Stored data

**********

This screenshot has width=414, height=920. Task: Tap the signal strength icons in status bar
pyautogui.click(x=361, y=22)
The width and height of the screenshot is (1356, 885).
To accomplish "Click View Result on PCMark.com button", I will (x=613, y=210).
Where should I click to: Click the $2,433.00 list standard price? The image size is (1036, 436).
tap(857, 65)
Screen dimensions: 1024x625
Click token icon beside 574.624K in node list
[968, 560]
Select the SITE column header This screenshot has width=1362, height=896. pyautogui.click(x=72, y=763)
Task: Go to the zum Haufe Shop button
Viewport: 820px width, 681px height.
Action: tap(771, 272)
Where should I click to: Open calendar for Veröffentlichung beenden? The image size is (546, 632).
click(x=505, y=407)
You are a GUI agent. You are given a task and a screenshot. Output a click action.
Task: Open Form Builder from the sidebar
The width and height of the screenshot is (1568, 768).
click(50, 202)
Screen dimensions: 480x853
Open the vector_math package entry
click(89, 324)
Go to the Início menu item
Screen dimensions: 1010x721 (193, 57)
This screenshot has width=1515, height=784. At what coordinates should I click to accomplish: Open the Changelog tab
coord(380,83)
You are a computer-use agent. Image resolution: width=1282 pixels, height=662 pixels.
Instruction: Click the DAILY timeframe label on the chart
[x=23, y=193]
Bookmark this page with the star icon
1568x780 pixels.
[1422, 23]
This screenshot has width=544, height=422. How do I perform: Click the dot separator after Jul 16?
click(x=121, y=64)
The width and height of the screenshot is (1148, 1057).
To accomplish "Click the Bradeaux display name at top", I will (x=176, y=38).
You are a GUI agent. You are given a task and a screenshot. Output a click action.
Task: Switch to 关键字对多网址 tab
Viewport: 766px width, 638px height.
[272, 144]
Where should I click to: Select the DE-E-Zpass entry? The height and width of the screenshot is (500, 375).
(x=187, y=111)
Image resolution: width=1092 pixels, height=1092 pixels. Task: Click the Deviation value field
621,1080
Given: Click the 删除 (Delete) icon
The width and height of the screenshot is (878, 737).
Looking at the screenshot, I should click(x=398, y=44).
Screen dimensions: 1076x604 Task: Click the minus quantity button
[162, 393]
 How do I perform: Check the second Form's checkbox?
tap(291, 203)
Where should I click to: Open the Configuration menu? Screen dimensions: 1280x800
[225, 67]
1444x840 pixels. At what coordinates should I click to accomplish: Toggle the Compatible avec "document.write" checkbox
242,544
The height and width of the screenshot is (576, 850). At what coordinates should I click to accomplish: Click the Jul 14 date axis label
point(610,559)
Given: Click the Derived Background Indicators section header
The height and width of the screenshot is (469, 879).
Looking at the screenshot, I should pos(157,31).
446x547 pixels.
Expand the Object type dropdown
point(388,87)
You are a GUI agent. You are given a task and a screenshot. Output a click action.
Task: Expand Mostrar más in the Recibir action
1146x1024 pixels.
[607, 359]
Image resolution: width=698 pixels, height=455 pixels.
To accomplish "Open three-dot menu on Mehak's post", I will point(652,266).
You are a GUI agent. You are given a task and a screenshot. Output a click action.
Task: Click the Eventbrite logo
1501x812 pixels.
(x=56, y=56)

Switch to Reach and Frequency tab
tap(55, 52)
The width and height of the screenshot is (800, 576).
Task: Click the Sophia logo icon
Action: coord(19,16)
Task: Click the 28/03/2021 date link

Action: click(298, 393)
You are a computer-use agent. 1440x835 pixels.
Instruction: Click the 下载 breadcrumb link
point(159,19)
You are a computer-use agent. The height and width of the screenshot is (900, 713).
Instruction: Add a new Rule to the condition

**********

● REQUIREMENT
Type out the records again exactly, line for line.

● ANSWER TO THIS EXERCISE
This screenshot has width=414, height=920. Task: Tap the signal strength icons in status bar
pyautogui.click(x=361, y=22)
The width and height of the screenshot is (1356, 885).
To accomplish "Click View Result on PCMark.com button", I will (x=613, y=210).
Where should I click to: Click the $2,433.00 list standard price? The image size is (1036, 436).
tap(857, 65)
Screen dimensions: 1024x625
Click token icon beside 574.624K in node list
[968, 560]
Select the SITE column header This screenshot has width=1362, height=896. pyautogui.click(x=72, y=763)
Task: Go to the zum Haufe Shop button
Viewport: 820px width, 681px height.
Action: tap(771, 272)
Where should I click to: Open calendar for Veröffentlichung beenden? The image size is (546, 632).
click(x=505, y=407)
You are a GUI agent. You are given a task and a screenshot. Output a click action.
Task: Open Form Builder from the sidebar
The width and height of the screenshot is (1568, 768).
click(50, 202)
Screen dimensions: 480x853
Open the vector_math package entry
click(89, 324)
Go to the Início menu item
Screen dimensions: 1010x721 (193, 57)
This screenshot has width=1515, height=784. At what coordinates should I click to accomplish: Open the Changelog tab
coord(380,83)
You are a computer-use agent. Image resolution: width=1282 pixels, height=662 pixels.
Instruction: Click the DAILY timeframe label on the chart
[x=23, y=193]
Bookmark this page with the star icon
1568x780 pixels.
[1422, 23]
This screenshot has width=544, height=422. How do I perform: Click the dot separator after Jul 16?
click(x=121, y=64)
The width and height of the screenshot is (1148, 1057).
To accomplish "Click the Bradeaux display name at top", I will (x=176, y=38).
You are a GUI agent. You are given a task and a screenshot. Output a click action.
Task: Switch to 关键字对多网址 tab
Viewport: 766px width, 638px height.
[272, 144]
Where should I click to: Select the DE-E-Zpass entry? The height and width of the screenshot is (500, 375).
(x=187, y=111)
Image resolution: width=1092 pixels, height=1092 pixels. Task: Click the Deviation value field
621,1080
Given: Click the 删除 (Delete) icon
The width and height of the screenshot is (878, 737).
Looking at the screenshot, I should click(x=398, y=44).
Screen dimensions: 1076x604 Task: Click the minus quantity button
[162, 393]
 How do I perform: Check the second Form's checkbox?
tap(291, 203)
Where should I click to: Open the Configuration menu? Screen dimensions: 1280x800
[225, 67]
1444x840 pixels. At what coordinates should I click to accomplish: Toggle the Compatible avec "document.write" checkbox
242,544
The height and width of the screenshot is (576, 850). At what coordinates should I click to accomplish: Click the Jul 14 date axis label
point(610,559)
Given: Click the Derived Background Indicators section header
The height and width of the screenshot is (469, 879).
Looking at the screenshot, I should pos(157,31).
446x547 pixels.
Expand the Object type dropdown
point(388,87)
You are a GUI agent. You are given a task and a screenshot. Output a click action.
Task: Expand Mostrar más in the Recibir action
1146x1024 pixels.
[607, 359]
Image resolution: width=698 pixels, height=455 pixels.
To accomplish "Open three-dot menu on Mehak's post", I will point(652,266).
You are a GUI agent. You are given a task and a screenshot. Output a click action.
Task: Click the Eventbrite logo
1501x812 pixels.
(x=56, y=56)

Switch to Reach and Frequency tab
tap(55, 52)
The width and height of the screenshot is (800, 576).
Task: Click the Sophia logo icon
Action: coord(19,16)
Task: Click the 28/03/2021 date link

Action: click(298, 393)
You are a computer-use agent. 1440x835 pixels.
Instruction: Click the 下载 breadcrumb link
point(159,19)
You are a computer-use agent. The height and width of the screenshot is (900, 713).
Instruction: Add a new Rule to the condition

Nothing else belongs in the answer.